#### Source document
···

A claimant who has not made continuous use of the property may satisfy the statutory period by tacking on "several periods of successive adverse use by different persons provided there is privity between the persons making the successive uses." Ryan, 348 Mass. at 264; Denardo v. Stanton, 16 LCR 141 , 144 (2008), affd, 74 Mass. App. Ct. 358 (2009). Privity exists when use by the earlier user can fairly be said to be made for the later user, or there must be such a relation between them that the later user can be fairly regarded as the successor of the earlier one. Ryan, 348 Mass. at 264.
Aerial photographs establish that the Disputed Driveway was in its present location between 1971 and 1991. Evidence of its use, however, begins on July 2, 1984, when Mr. Jeffrey Wood took title to the Long Property. His testimony, along with the photographic evidence as interpreted by Mr. Garvin, which I credit, establishes that he, his tenants and persons acting on his behalf used the Disputed Driveway for pedestrian and vehicular access and egress to the Long Property during the period that he owned the Property, i.e., July 2, 1984 to November 30, 1990. This use was open and notorious, as it was not hidden and was plain to the owners of the Woods Property, putting them on constructive notice of the use. The location of the traveled Disputed Driveway was open and clear; it has been in the same location over the period of its use and has been either gravel or bluestone over its entire length and width. The use was adverse, as Mr. Wood did not receive permission to use the Disputed Driveway, and there is no evidence that the owners of the Woods Propertyconsented to the use. The use was continuous, as evidenced by the continuing presence of the Disputed Driveway in its current location and by Mr. Woods testimony.
Mr. Woods use of the Disputed Driveway may be tacked to Mr. and Ms. Longs use of the Disputed Driveway beginning on November 30, 1990, when Mr. Long took title to the Long Property. The Longs are in privity with Mr. Wood as titleholders (first Mr. Long and then Mr. and Ms. Long together) of the Long Property. Mr. and Ms. Long are therefore obligated to establish their prescriptive use from November 30, 1990, to July 2, 2004, that date that marks a continuous twenty-year period from the start of Mr. Woods use of the Disputed Driveway. The testimony of Mr. Long, Ms. Long, and Mr. Spanknebel, along with the photographic evidence as interpreted by Mr. Garvin that the Disputed Driveway was in its current location, as ascertained by the view, in 1991, establishes that Mr. and Ms. Long, their tenants and persons acting on their behalf used the Disputed Driveway for pedestrian and vehicular access and egress to the Long Property continuously during the period from November 30, 1990 to sometime after July 2, 2004. This use was open and notorious, as it was not hidden and was plain to the owners of the Woods Property, putting them on constructive notice of the use. The use was adverse, as Mr. and Ms. Long did not receive permission to use the Disputed Driveway before July 2, 2004, and there is no evidence that the owners of the Woods Property consented to the use before July 2, 2004. Any actions taken by Ms. Woods to interrupt the adverse usepermission, posting, etc.were ineffective because the twenty-year prescription period was complete in July 2004, before she took title to the Woods Property on April 2, 2005. [Note 1]
The Longs have established a prescriptive easement, appurtenant to the Long Property, to pass over the Disputed Driveway for pedestrian and vehicular ingress to and egress from the Long Property. The area of the prescriptive easement extends only to the area that they and their predecessors actually used. Carson v. Brady, 329 Mass. 36 , 42 (1952). Therefore, the Longs prescriptive easement is limited to the cross-hatched area shown on the attached plan. Judgment on Count V shall enter in their favor, with a declaration to that effect.

···

#### Data segment
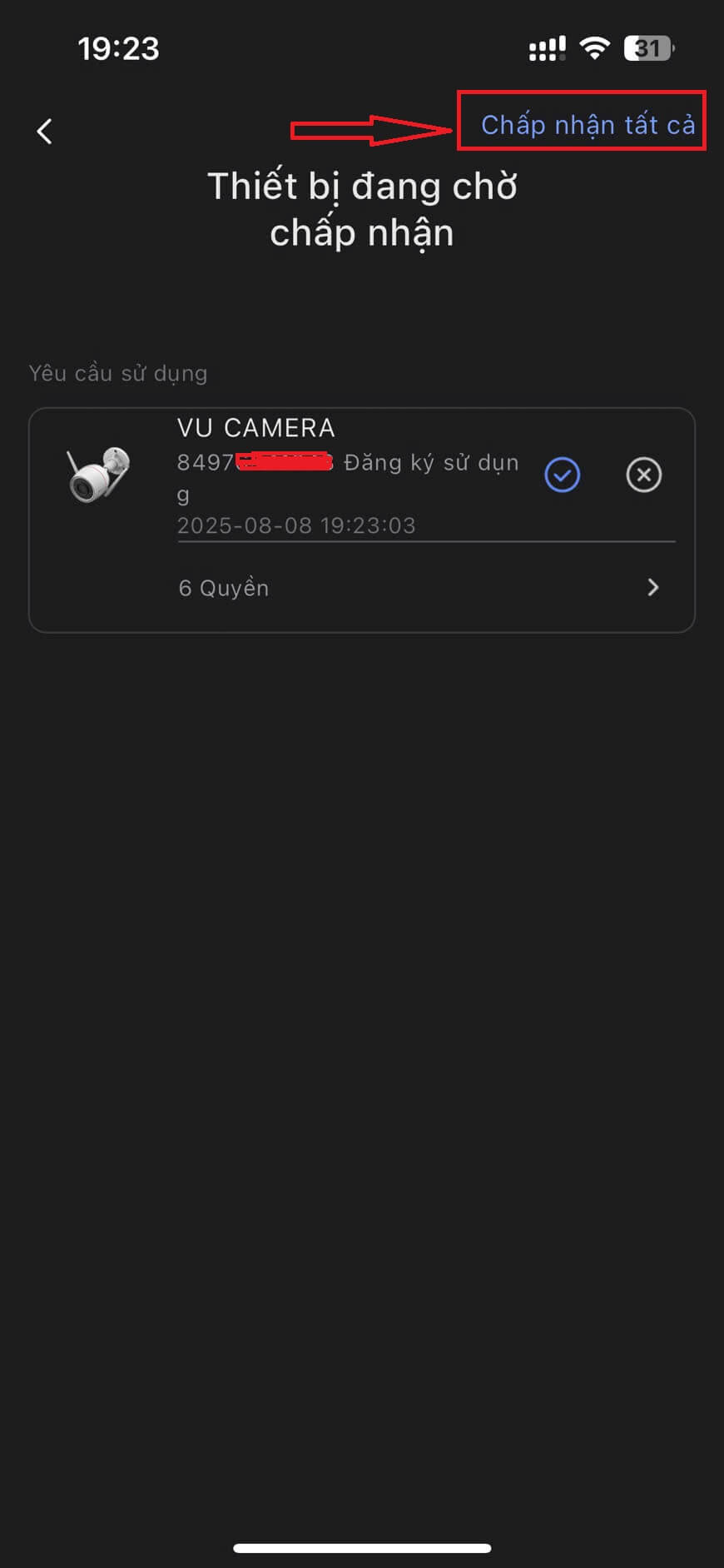Open the "6 Quyền" permissions row

tap(416, 588)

···

#### Problems
1. Condense the driveway easement ruling into three sentences.
2. Carry the driveway easement ruling forward from its final sentence.

#### Expected responses
1. Mr. Wood, his tenants and others acting on his behalf used the Disputed Driveway openly, adversely and continuously from July 2, 1984 to November 30, 1990. Because the Longs are in privity with Mr. Wood as later titleholders of the Long Property, their own open, adverse and continuous use from November 30, 1990 could be tacked to his. This completed the twenty-year period in July 2004, before Ms. Woods took title on April 2, 2005, so the Longs hold a prescriptive easement limited to the area actually used, and judgment on Count V enters in their favor.

2.
3. Trespass. The Longs allege that Ms. Woods has trespassed on the Disputed Land, on the Disputed Driveway, and on the portion of the driveway on the Long Property. A trespass occurs when a person invades anothers interest in the exclusive possession of land without permission or other privilege. Amarals v. Cuppels, 64 Mass. App. Ct. 85 , 90 (2005), quoting Prosser & Keaton, Torts § 87, at 622 (5th ed. 1984) and Restatement (Second) of Torts § 821D comment d (1979); Monterosso v. Gaudette, 8 Mass. App. Ct. 93 , 99-100 (1979). A person in the actual occupation of land may maintain trespass against any person except the real owner, or the person having a right of possession. New England Box Co. v. C&T Constr. Co., 313 Mass. 696 , 707 (1943). As set forth above, Ms. Woods owns the fee in the Disputed Area and in the Disputed Driveway; the Longs have established only an easement over the Disputed Driveway, which does not divest Ms. Woods of her fee interest. As the owner of the servient estate, Ms. Woods has the right to use the Disputed Driveway for all purposes which are not inconsistent with the Longs use of their prescriptive easement. Merry v. Priest, 276 Mass. 592 , 600 (1931); see Holy Spirit Assn for the Unification of World Christianity, Inc. v. Posten, 18 LCR 169 , 173 (2010), affd, 80 Mass. App. Ct. 1102 (2011) (no trespass claim against defendants for parking on half of way in which they own fee) . The Longs cannot maintain a trespass action with respect to the Disputed Land or the Disputed Driveway.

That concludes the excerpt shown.